Following several guides I have a application layout like below using WPF .NET 4.7.1 and MVVM-Light. I'm totally new to WPF btw.
App.xaml:
<Application x:Class="My.App"
xmlns="http://schemas.microsoft.com/winfx/2006/xaml/presentation"
xmlns:x="http://schemas.microsoft.com/winfx/2006/xaml"
xmlns:viewmodel="clr-namespace:My.ViewModel"
StartupUri="View\MainView.xaml">
<Application.Resources>
<ResourceDictionary>
<viewmodel:ViewModelLocator x:Key="Locator" />
</ResourceDictionary>
</Application.Resources>
That registers the "ViewModelLocator" class as a resources and sets the WPF startup to "View/MainView.xaml".
MainView.xaml:
<Window x:Class="My.View.MainView"
xmlns="http://schemas.microsoft.com/winfx/2006/xaml/presentation"
xmlns:x="http://schemas.microsoft.com/winfx/2006/xaml">
<Window.DataContext>
<Binding Path="Main" Source="{StaticResource Locator}"/>
</Window.DataContext>
Where the ViewModelLocator is used like a Service Locator Pattern. Here setting the DataContext to my "MainViewModel" (not shown).
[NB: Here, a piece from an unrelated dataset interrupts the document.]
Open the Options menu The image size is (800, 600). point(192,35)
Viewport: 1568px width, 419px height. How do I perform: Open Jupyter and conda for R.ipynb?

As much as I do not like this, I can live with it in the WPF XAML context. However now it turns out that I need a dependency in the code-behind of the view (not the ViewModel).
MainView.cs:
public partial class MainView : INotifyPropertyChanged
{
public MainView()
{
// Need to access dependency here.
}
}
Now I could just call the ViewModelLocator directly in that constructor and have that resolve from my IoC container - but then I've completely given in and accepting that pattern.
I would prefer to have the dependency injected in the ctor of course, and if that is possible, I would also leave the ViewModelLocator entirely and inject the ViewModel here.
So question is, are there some standard way of instructing WPF application to use my container? And if yes, is it adviceable to go down that path and not use the ViewModelLocator thing?